+++ 文書本文

第57回日本作業療法学会

Presentation information

ポスター

脳血管疾患等

[PA-10] ポスター:脳血管疾患等 10

Sat. Nov 11, 2023 2:10 PM - 3:10 PM ポスター会場 (展示棟)

[PA-10-1] 多職種によるラウンドの実施は脳卒中後肩関節疼痛発生を軽減できるか

櫻井 美穂1, 佐藤 万美子2, 山田 克範1, 酒井 涼3 (1.福井総合病院リハビリテーション課 作業療法室, 2.福井総合病院リハビリテーション科, 3.福井医療大学保健医療学部 リハビリテーション学科)

【背景と目的】脳卒中後肩関節疼痛は,上肢機能や日常生活動作の回復に影響をきたしやすい.しかし,その発生を軽減させる方法は未だ明確になっていない.当院回復期リハビリテーション病棟(以下,回リハ病棟)では2016年から作業療法士・医師・理学療法士・看護師らとともに,病棟内の脳卒中後片麻痺患者を対象にラウンドを実施している.ラウンドでは上肢機能や疼痛・高次脳機能障害・生活状況の評価をもとに肩関節疼痛発生予防や疼痛改善方法を検討している.ラウンド後の対応は,装具の選定や服薬調整・生活指導等,多岐にわたる.今回,ラウンドの実施が回リハ病棟在棟中の肩関節疼痛の発生に対し効果があったかを後方視的に調査したため報告する.なお,本研究は当院倫理審査委員会での承認を受けており,演題発表に関連し開示すべきCOI関係にある企業等はない.
【対象と方法】ラウンド開始前後1年間に当院回リハ病棟に入棟した症例を対象とした.非ラウンド群は2015年4月から2016年3月に当院回リハ病棟を退棟した片麻痺を有する脳卒中患者44名.ラウンド群は2017年4月から2018年3月に当院回復期病棟を退棟し,ラウンドを実施した脳卒中片麻痺患者47名.重度意識障害(JCS2~3桁)・再発・肩関節に影響を及ぼす合併症を有する患者を除外した. 対象者において,回リハ病棟入棟時の肩関節疼痛の有無,在棟中の肩関節疼痛発生の有無,発生時期を電子カルテ及びラウンド時の評価より抽出した.抽出した結果をもとに非ラウンド群・ラウンド群間でハザード比(HR)とその95%信頼区間(95%CI)を算出した.また,カプランマイヤー法とログランク検定を行い,疼痛発生率を比較した.さらに,両群間の入棟時における年齢・性別・発症から入棟までの日数・上肢上田式12段階片麻痺機能テスト(以下,上田式) の上肢・手指をそれぞれ対応のあるt検定により比較した.危険率は5%未満とした.統計解析にはezrを用いた.

++++++

情報の活用
a. 肩関節疼痛の抄録について、次の(i)～(iii)が内容と合うかを判定せよ。各項目に「はい」か「いいえ」で答え、決め手となる語句を抄録からそのまま引用すること。(i) ラウンドは2016年から実施されている。(ii) 非ラウンド群は47名である。(iii) 統計解析にはezrが用いられた。
b. 肩関節疼痛の抄録を、最後の文の後から書き進めてください。

+++ データ部

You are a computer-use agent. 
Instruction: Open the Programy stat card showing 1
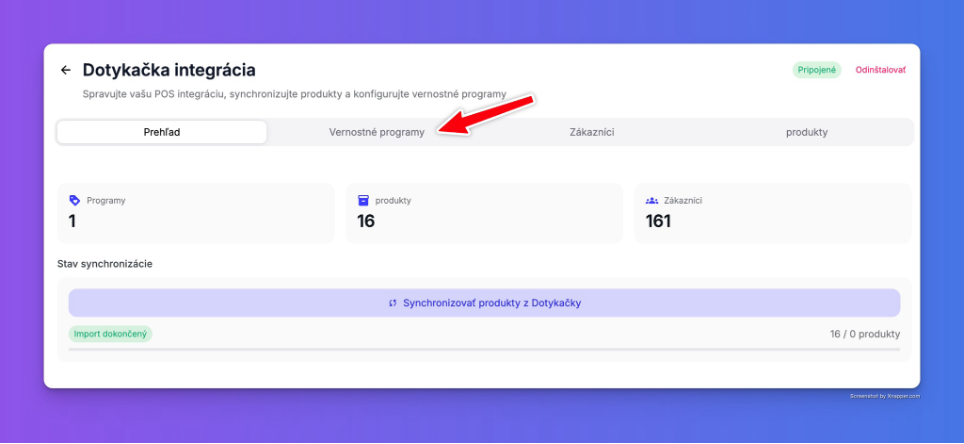(196, 213)
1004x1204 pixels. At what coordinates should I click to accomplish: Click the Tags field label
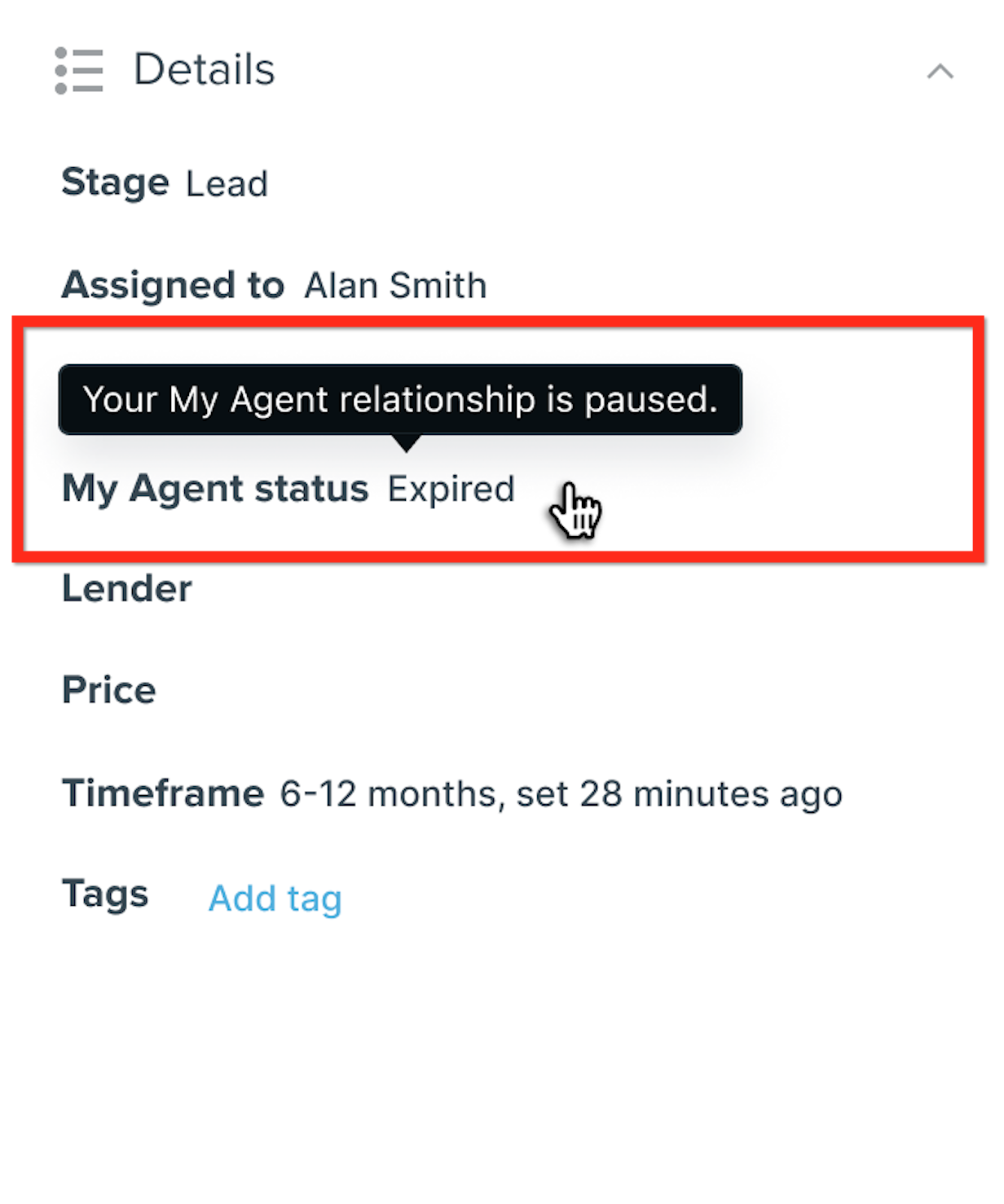point(105,894)
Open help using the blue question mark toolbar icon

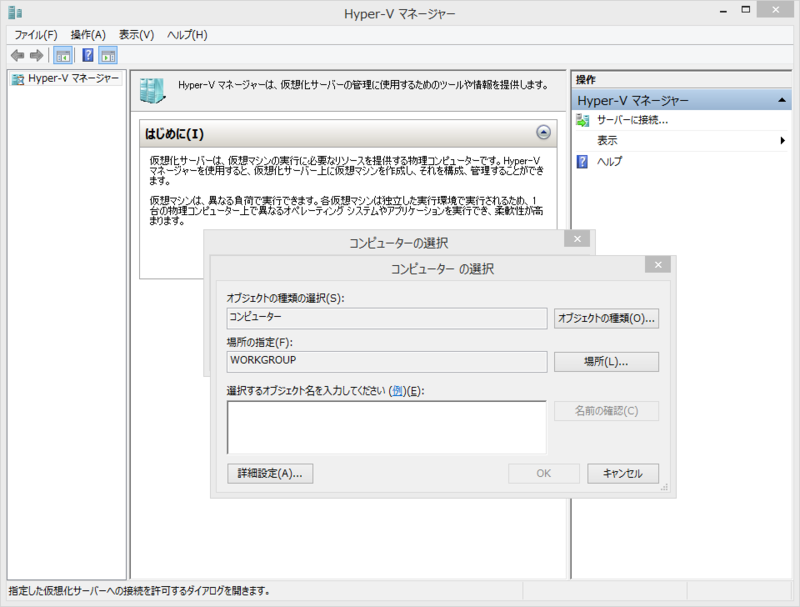click(86, 55)
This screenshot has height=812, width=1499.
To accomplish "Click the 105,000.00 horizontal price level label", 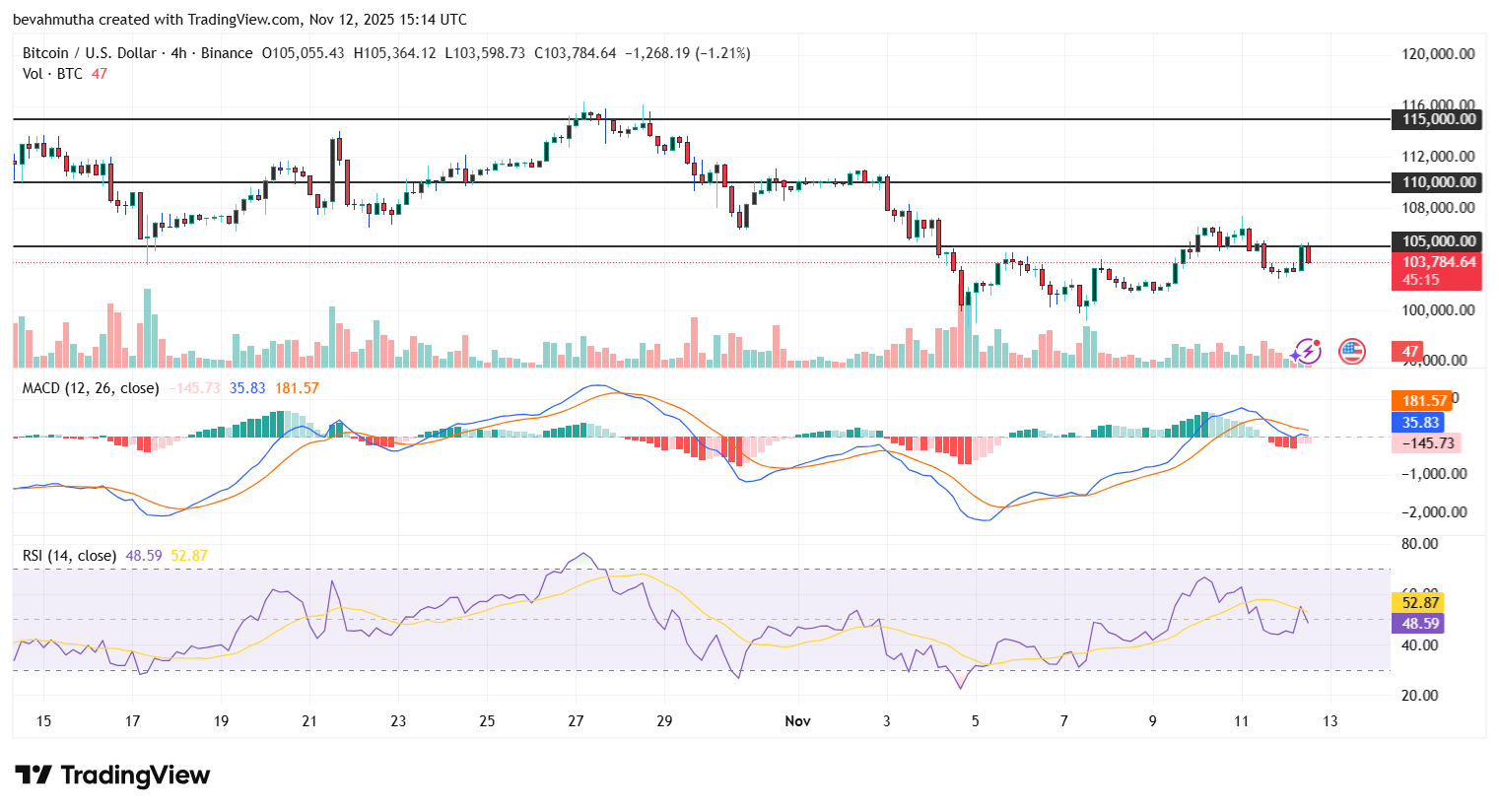I will coord(1435,241).
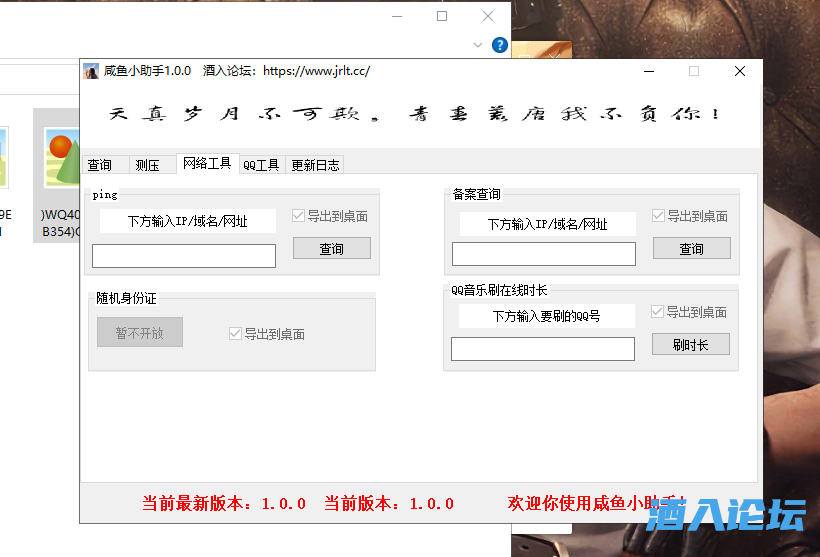This screenshot has width=820, height=557.
Task: Toggle 导出到桌面 checkbox in 随机身份证 section
Action: pyautogui.click(x=236, y=334)

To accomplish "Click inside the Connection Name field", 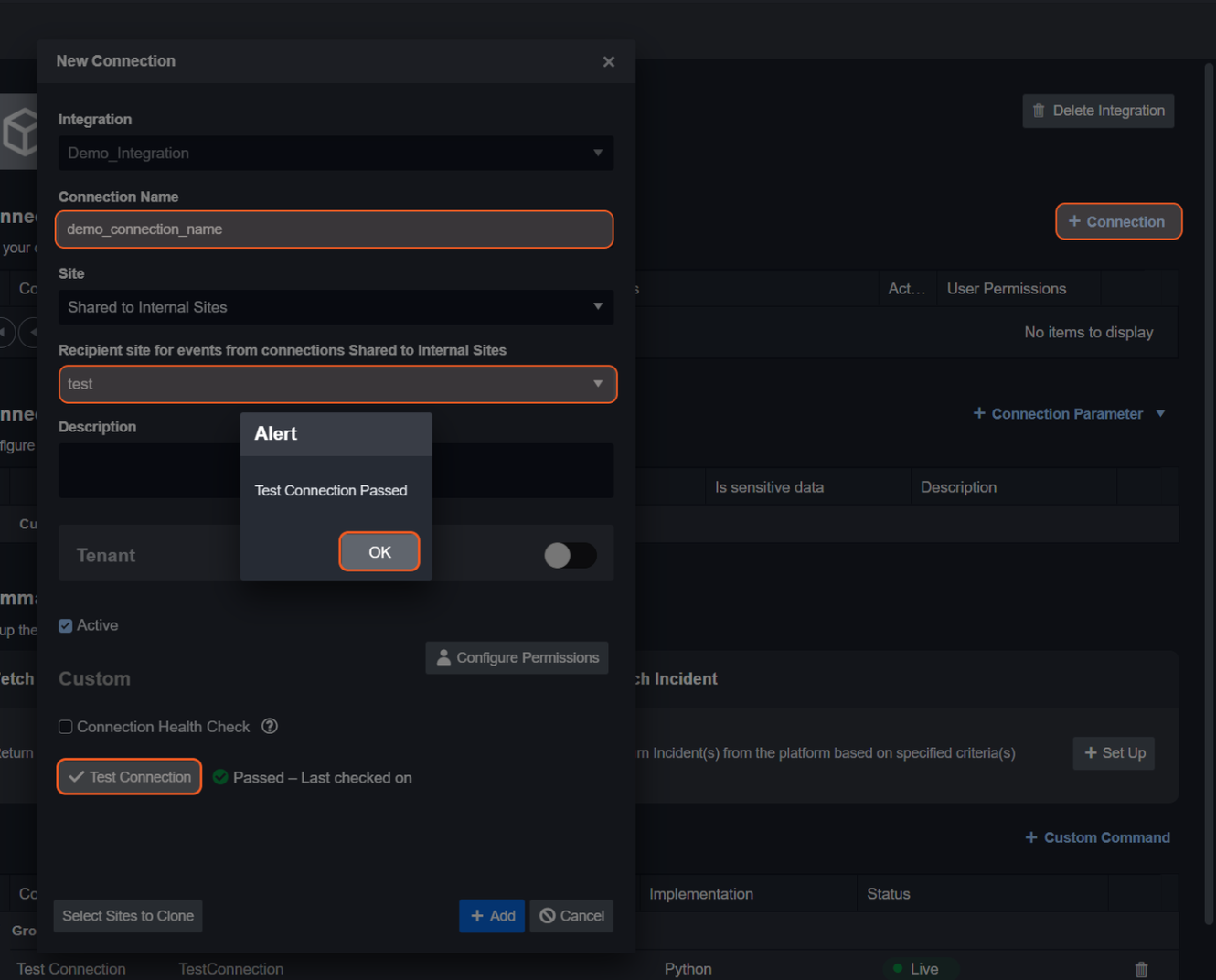I will click(334, 229).
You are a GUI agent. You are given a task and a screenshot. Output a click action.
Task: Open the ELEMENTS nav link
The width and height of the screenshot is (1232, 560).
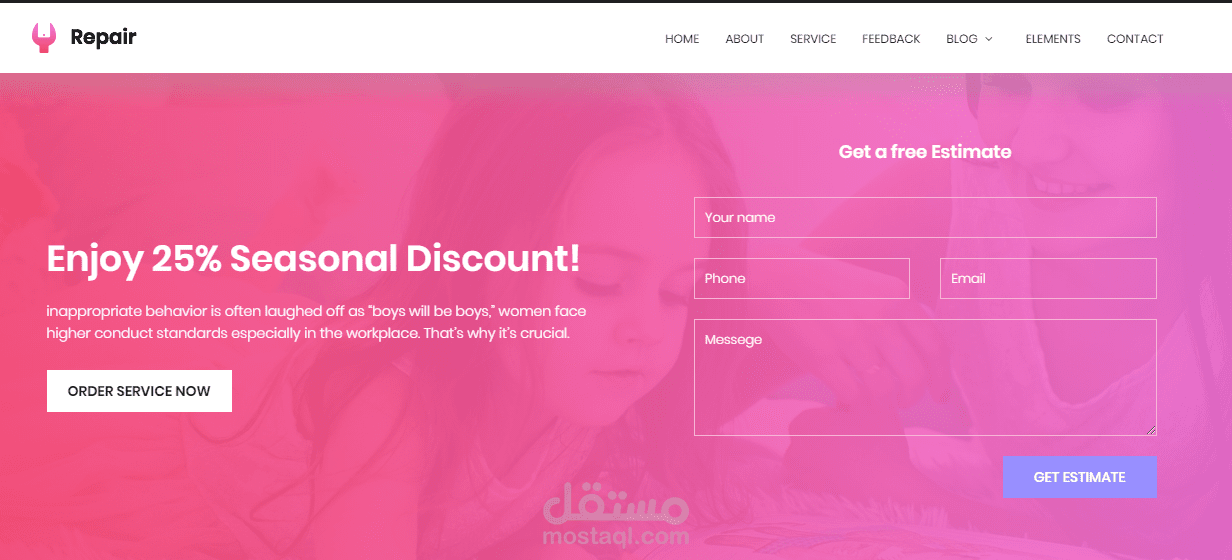1053,39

++++++

課題別の結果
a.
(i) はい:「2016年から作業療法士・医師・理学療法士・看護師らとともに」
(ii) いいえ:「片麻痺を有する脳卒中患者44名」
(iii) はい:「統計解析にはezrを用いた」

b.
【結果】非ラウンド群:対象者44名中入棟時に疼痛を有したのは14名,疼痛なしは30名.さらに入棟時に疼痛を認めなかった30名中,在棟中の疼痛発生者は16名,非発生者は14名であった.ラウンド群:対象者47名中入棟時に疼痛を有したのは17名,疼痛なしは30名.入棟時に疼痛を認めなかった30名中,在棟中の疼痛発生者は4名,非発生者は26名であった.在棟中の疼痛発生率は優位にラウンド群で低かった(HR=0.175,95%CI= 0.05792-0.5259,p=0.005).非ラウンド群・ラウンド群において回リハ病棟入棟時の年齢・性別・発症から入棟までの日数・上田式(上肢・手指)に有意差はみられなかった.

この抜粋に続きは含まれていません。